The final rmse numbers I see during the fit process are around 0.04. But when I run score on the same train iter that was used during the fit, the rmse is around 0.14. I finally isolated the problem to something with the BatchNorm layers: if I remove those, the rmse from the fit process is indeed about the same as the rmse from the score (as I would expect).

I’m probably not handling the infer-time BatchNorm params properly, but I don’t really understand from the documentation what I should be doing.

Did you set use_global_stats=True or =False? It it if set to true, then the running average estimates (global stats) will be used which have been computed during training. The difference you are seeing could be caused by using local stats in training and using global stats in testing.

use_global_stats=True is only relevant during training. But in general it is better to not use it, because if you don’t use pre-trained weights, the running average estimates will be set to 0 and 1. You can find a very detailed description here: Question about batch normalization

Yes, I had already seen that other post, but it didn’t help. My problem (I think) is that I don’t really understand what the usage pattern is supposed to be (and I can’t find any fully-fleshed out examples of training and then using a model with BatchNorm). Let me be clear about my questions (and I apologize if these seem silly or obvious; I’m still learning MXNet).

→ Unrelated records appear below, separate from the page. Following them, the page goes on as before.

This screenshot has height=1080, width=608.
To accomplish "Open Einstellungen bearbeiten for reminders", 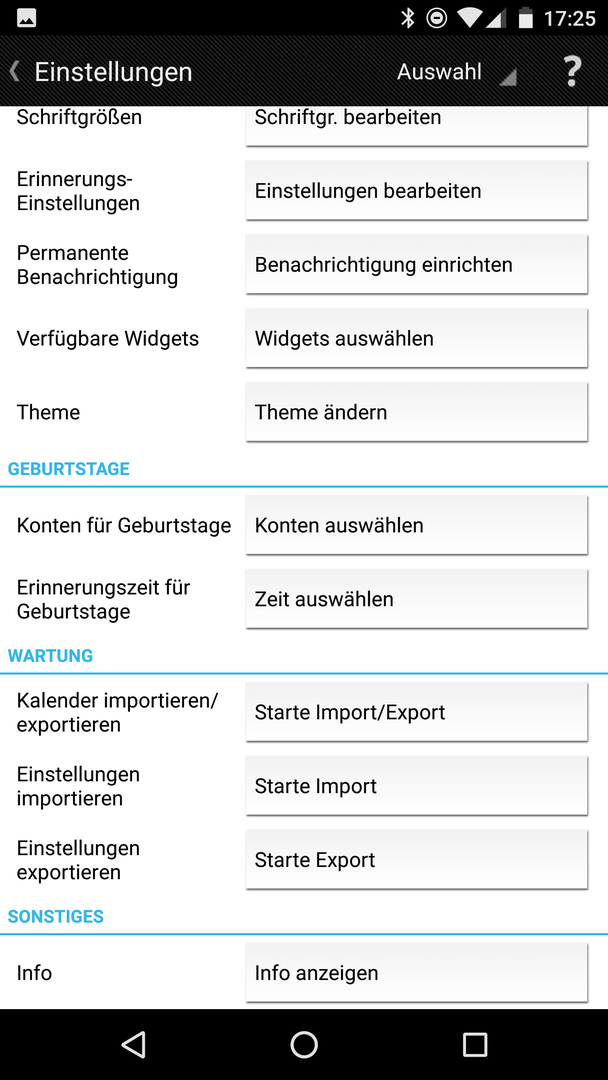I will [417, 191].
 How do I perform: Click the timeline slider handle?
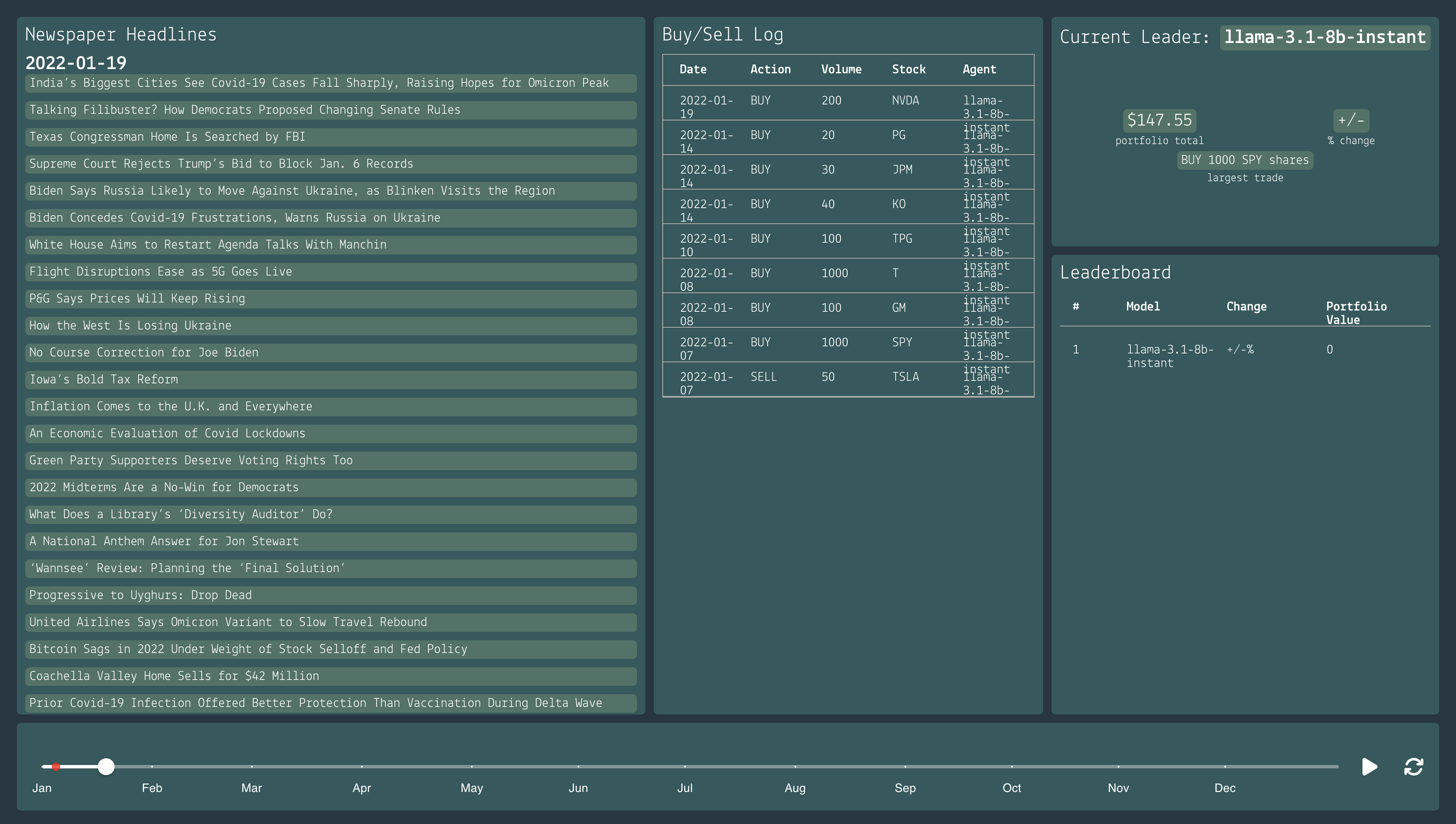(x=106, y=767)
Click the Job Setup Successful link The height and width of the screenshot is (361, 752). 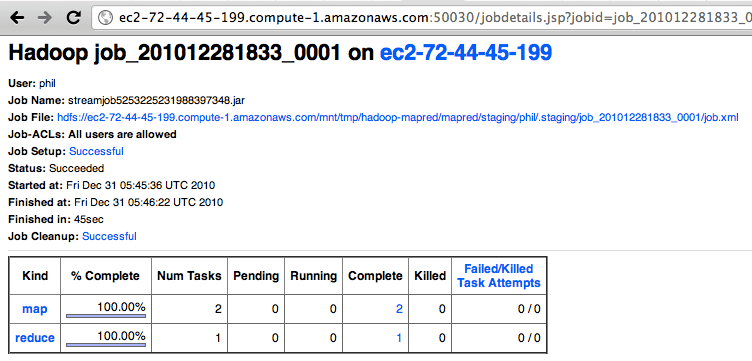pos(96,151)

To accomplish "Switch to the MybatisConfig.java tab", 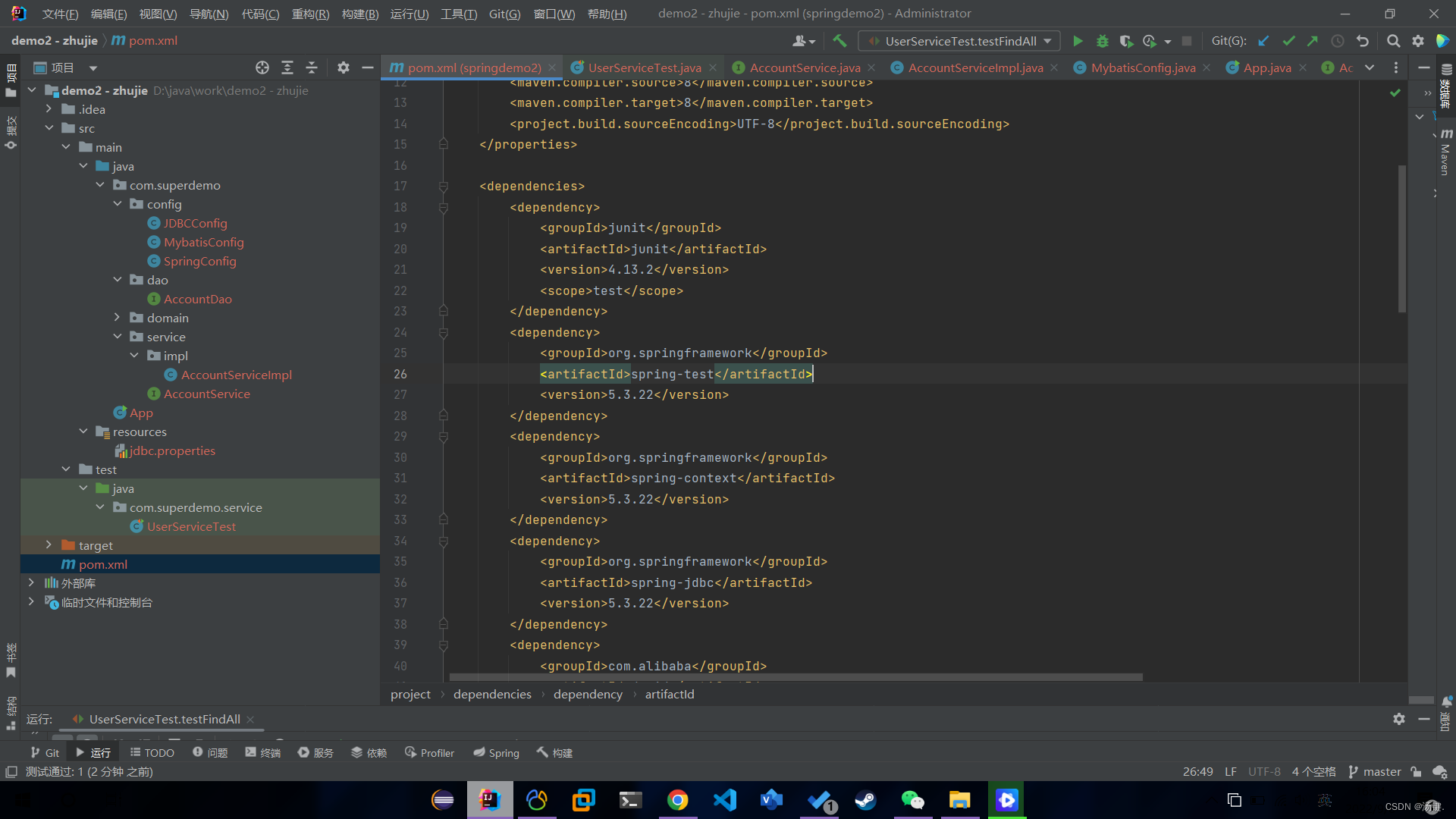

Question 1: How do I set a parameter such as “use_global_stats” differently when training vs inferring? In my (limited) understanding, the model is defined then trained then used for inference. The model - including the “use_global_stats” param - is defined in the first stage. How can I change the “use_global_stats” param AFTER the model has been defined and trained? Do I have to create a new model and then transfer the params from the trained model into the new variant? It would really, really help to see a COMPLETE example of using BatchNorm – from definition to training to saving to reloading to inferring. If that example exists, I certainly haven’t been able to find it.

Question 2: In my example, I did nothing at all special. I defined the model (without specifying “use_global_stats”). I trained the model. I then did scoring with the trained model using the same data as was used for training, just to try and verify/debug the results. I did not change anything between defining, training and scoring with the model. My question is: What is the expected behavior of the score function (in terms of BatchNorm) in this situation? What mean and variance was being used? Should the mean and variance learned by the training process have survived and been utilized automatically in this case? If not, how do I capture that data and pass it on to the model during inference and/or scoring?

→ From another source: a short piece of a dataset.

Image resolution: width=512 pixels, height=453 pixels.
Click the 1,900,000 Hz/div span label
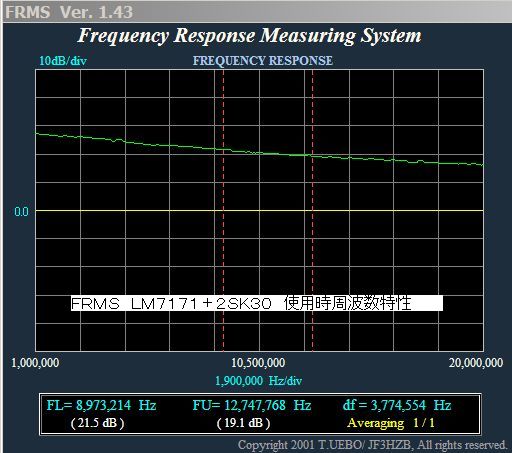pos(258,381)
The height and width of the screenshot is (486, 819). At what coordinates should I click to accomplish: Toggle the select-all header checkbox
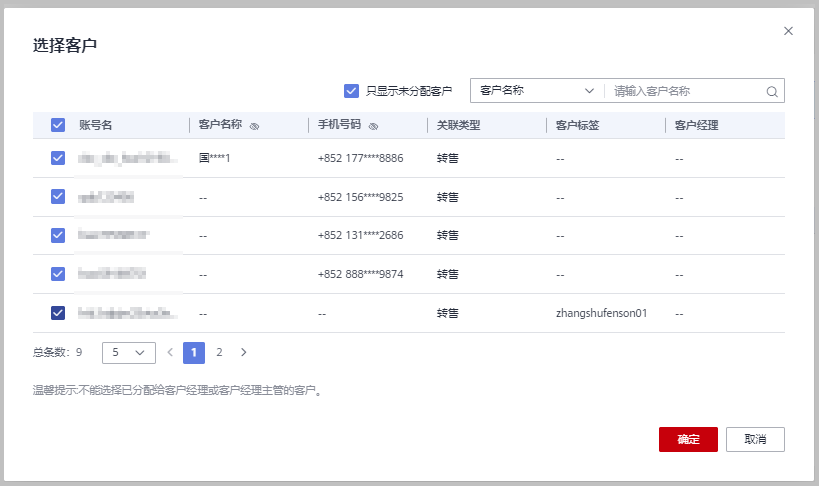point(58,125)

Again, I think all of these questions would be answered easily by seeing a fully worked example that goes through all the stages of defining, training, saving, loading and then using a model with BatchNorm.



I tried to come with an example and it turns out setting use_global_stats=True crashed my testcase. I have to investigate the problem.

Regarding question1: use_global_stats is only being checked during training, so setting it during inference, won’t have any effect. I would recommend do not set it: this means Batchnorm will use local statistics during training ( =batch estimates of mean and averages).

Regarding question2: I tested training/inference of BatchNorm in a small example and I did not see a significant worse accuracy during inference. Could you maybe share a small reproducible example?

Thanks again for your help.

  1. Yes, I will try to come up with a sample example that recreates the BatchNorm problem I ran into. I’ll try to do that in the coming week.

  2. Meanwhile… I don’t understand your response to my Question #1. In your response, you said that use_global_stats is only referenced during training. But doesn’t seem to agree with the documentation:

If ``use_global_stats`` is set to be true, then ``moving_mean`` and
``moving_var`` are used instead of ``data_mean`` and ``data_var`` to compute
the output. It is often used during inference.

Again - if you or ANYBODY has a complete, end-to-end example of training and then predicting with a BatchNorm model, it would really, really help. Especially if the example was in Scala.